森が終わることになれば、魔物と遭遇することが多くなる。
セスティームは大きな街で治安がいい。
賊も出ないので、森の横の道を走っていれば監視の人が一人二人見張っていればよいという楽な仕事だ。
だが太古の龍が管理する森がある場合だけである。
終わってしまえば、魔物の脅威が身近なものとなる。
だから直ぐに対応出来るよう、事前に決めたフォーメーションに並ばないといけない。
森が終わりをむかえるまで馬車に乗っていいと許しをくれた御者さんや冒険者達に挨拶をする。
フードが要らなくなってから、人との交流は増えたので知り合いは増えた。
今回共に依頼を受けた冒険者は、顔なじみであるから気が楽なものである。
「反応があったら、直ぐに俺に知らせてくれ」
「はい、分かりました」
魔力探知が行える私は定期的に確認する。
私が子供だからといって侮らない、良い人達である。
あまりに広く探知しても無駄であるので、ある程度の範囲で探知する。
消費魔力は極僅かであるので、便利なものである。
そんなことを考えながら、魔物の反応があるまで一時間ぐらい歩いた。
「前方に二つの反応です。もうすぐ目視出来る距離にいます」
「おい、どうだ!」
「えーと……。あっ、見えました! スナイパー二匹!」
このままだと相手側にも発見され襲いかかってくることから、数名先行して倒すことになった。

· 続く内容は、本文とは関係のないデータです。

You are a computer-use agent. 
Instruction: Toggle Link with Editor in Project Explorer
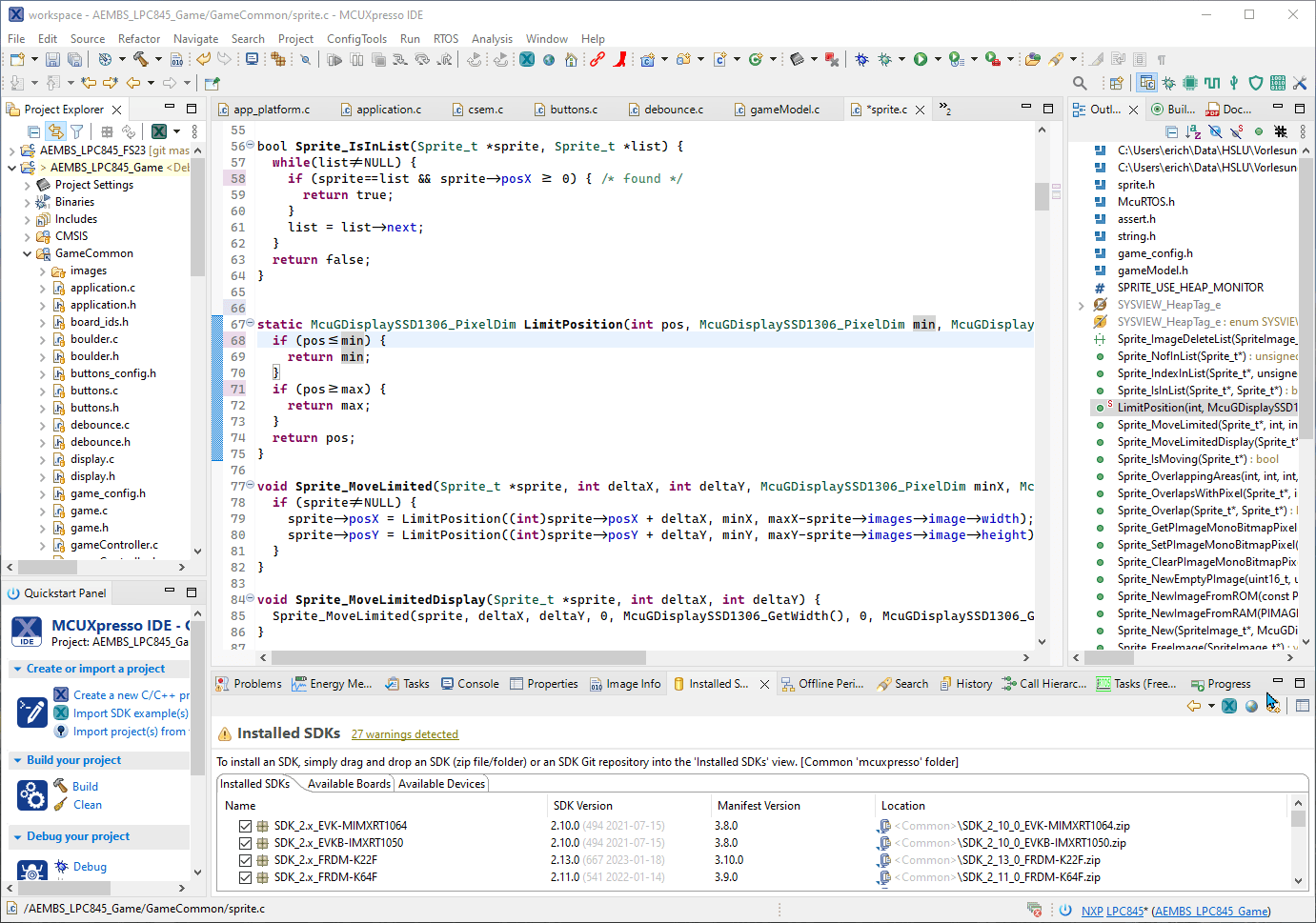[56, 131]
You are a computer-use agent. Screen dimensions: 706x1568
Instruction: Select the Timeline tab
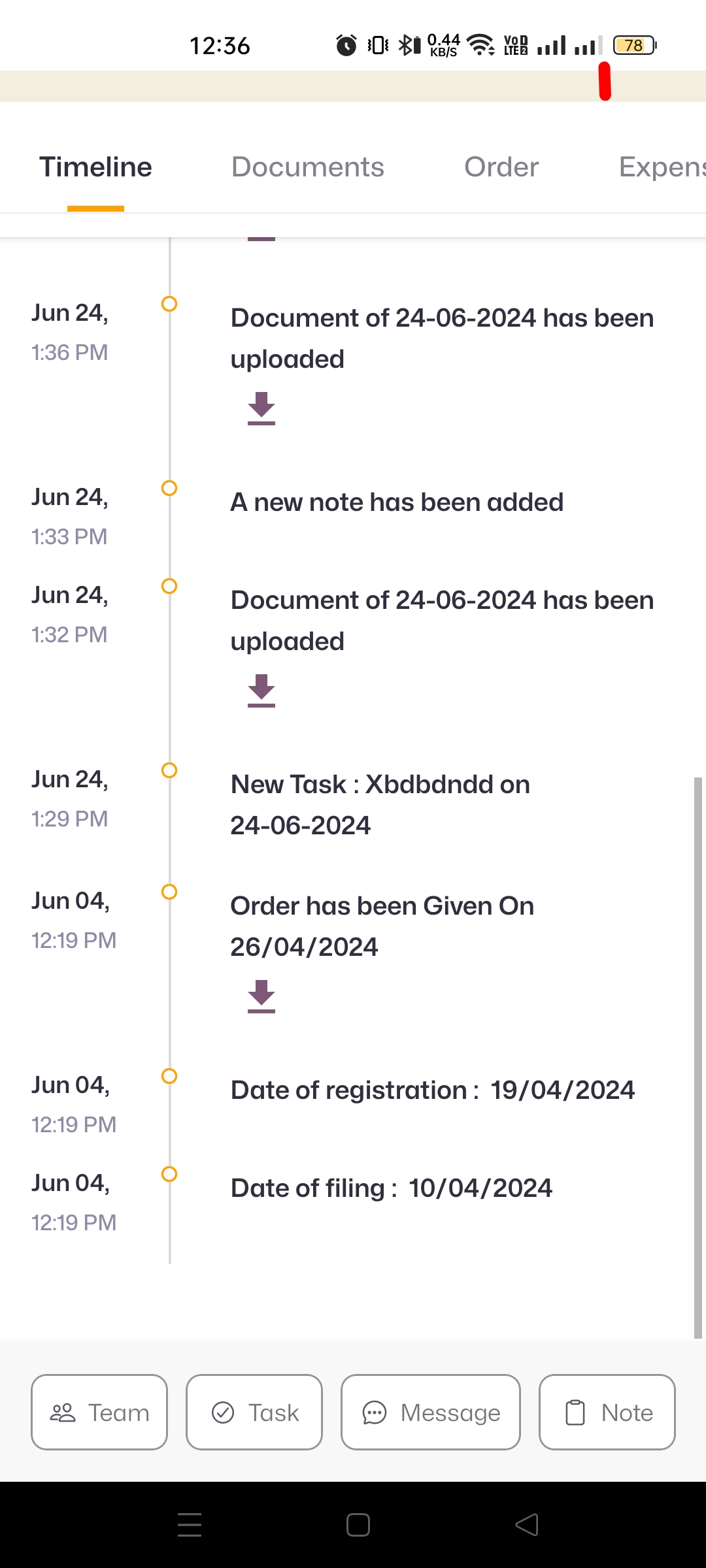pyautogui.click(x=95, y=167)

「俺らのパーティーが三人行くとして、クレディアは解毒が出来るんだったか?」
「はい、あの魔物相手なら特に。嫌というほど何回も練習させられましたから」
「あー、そういえばスノエさんの弟子だったか。弟子皆、そうさせられるのか?」
「いえ、私だけですよ」
嫌な思い出が蘇る。
レッグピアススナイパーとの戦いで、私はその遣いの蜘蛛から毒を貰い動けなくなった。
その話を聞いたスノエおばあちゃんが、次はそんなことがないようにと私に毒の耐性をつけさせることにしたのだ。

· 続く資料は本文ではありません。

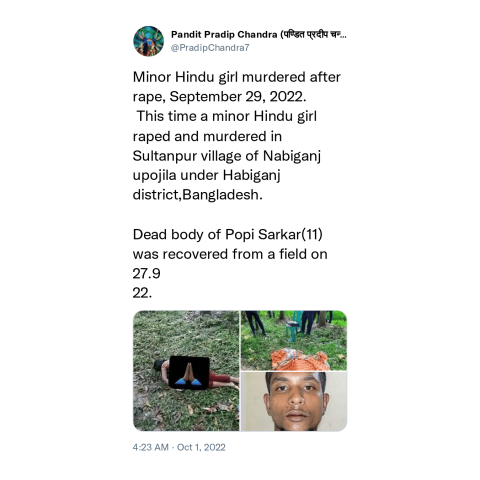Click the Pandit Pradip Chandra display name
480x480 pixels.
(x=224, y=34)
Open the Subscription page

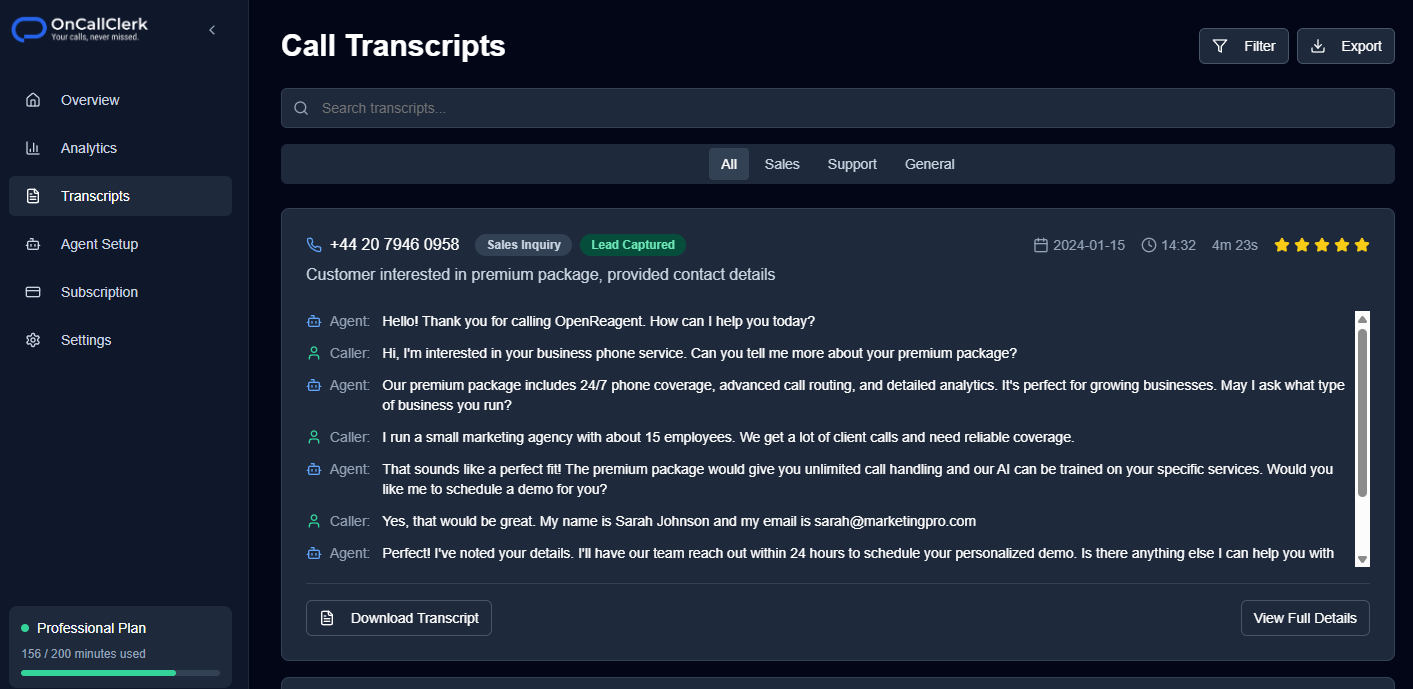tap(98, 291)
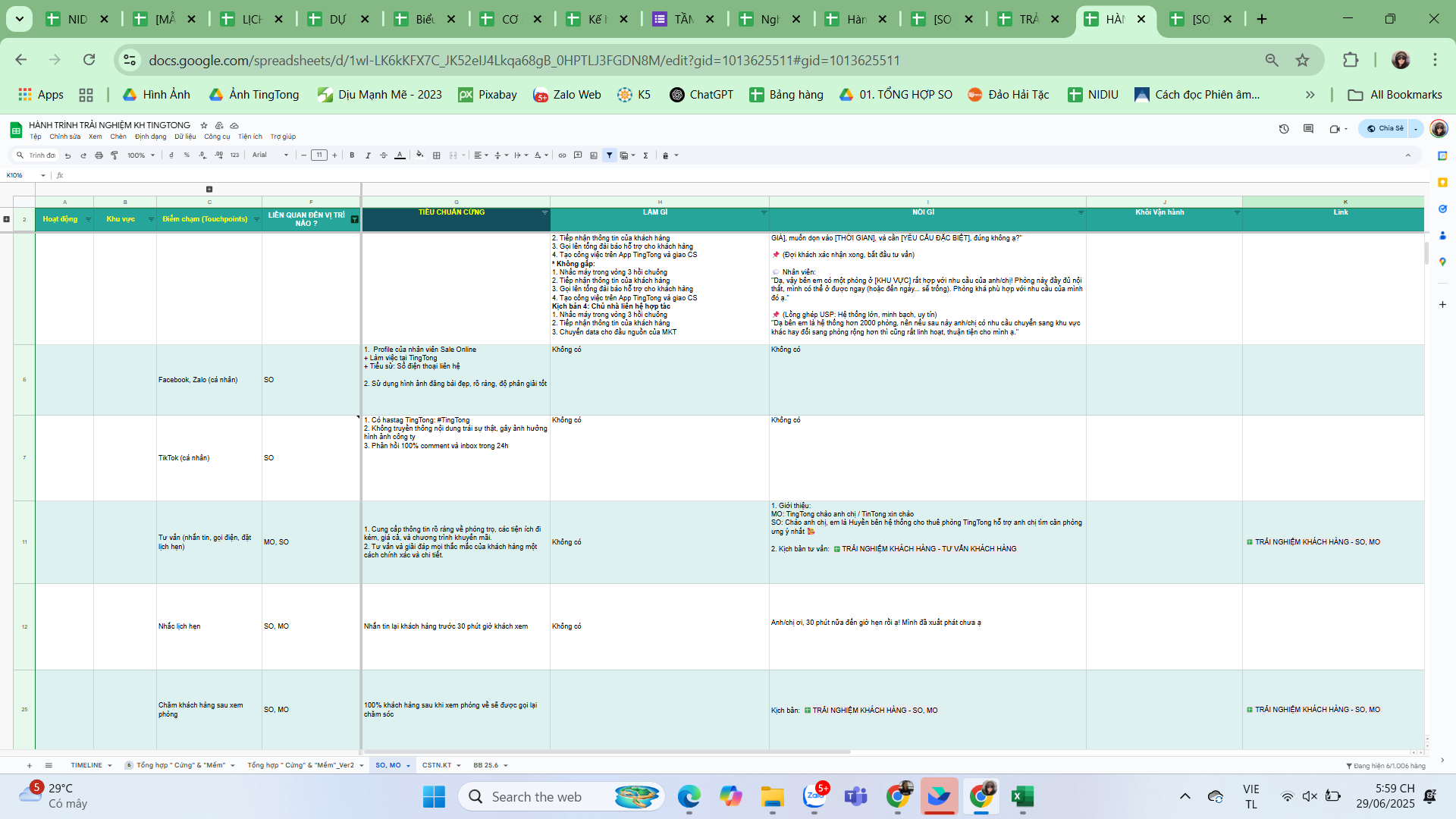Open version history clock icon
Image resolution: width=1456 pixels, height=819 pixels.
pyautogui.click(x=1284, y=129)
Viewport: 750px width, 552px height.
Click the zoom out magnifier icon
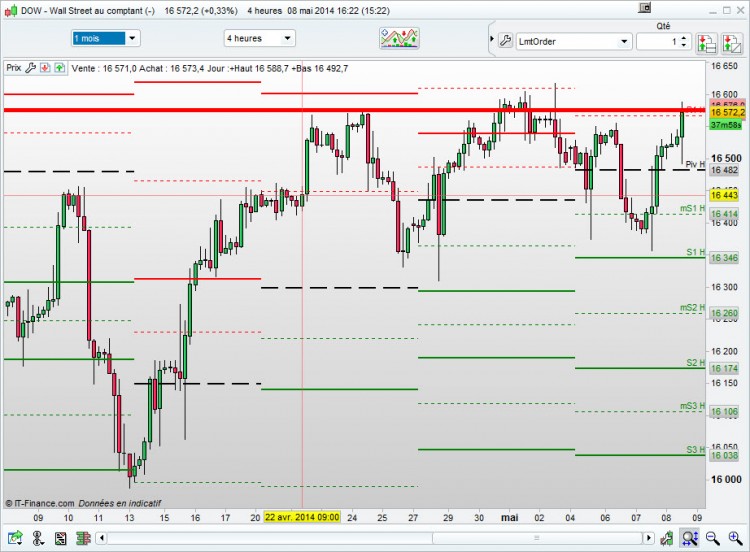(713, 538)
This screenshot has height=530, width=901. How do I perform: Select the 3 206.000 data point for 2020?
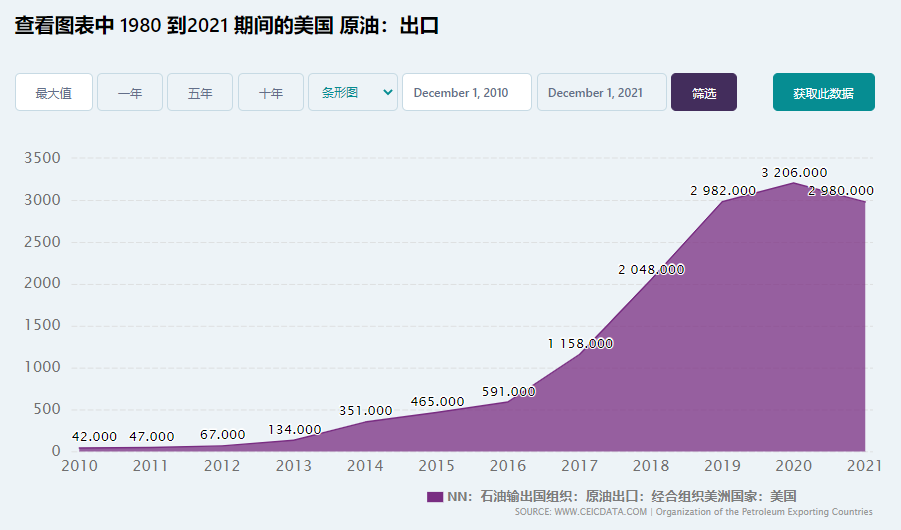pyautogui.click(x=794, y=183)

毒は薬にもなるということで、沢山の毒をおばあちゃんは持っていた。
その毒を飲ませたのだ。
ある程度時間が経ったり、毒のせいで危なくなったら、解毒剤や魔法を使う事を許された。
それまでは毒との戦いであった。
意識がぼうっとしたり、頭痛がした。
酷いときでは発熱や吐き気が続いた。
強い毒は流石に命に関わるので摂取することはなかった。
だがそんな毒をもらったときの対処として、直ぐに魔法で体内の毒を分解する練習もさせられた。
もう二度とやりたくないものである。
私が旅をすることになったときの危険性を減らしたい、スノエおばあちゃんの想いがなければ、こんな嫌なことはしなかった。
解毒の魔法を無詠唱で出来るようになれば、十分であると思っていたから。
だが毒が回っていることに気が付かなかったり、魔力が欠乏したときの場合を考える。
そうすると、やって良かったとは少しは思っている。
進んでやりたいとは思えないが。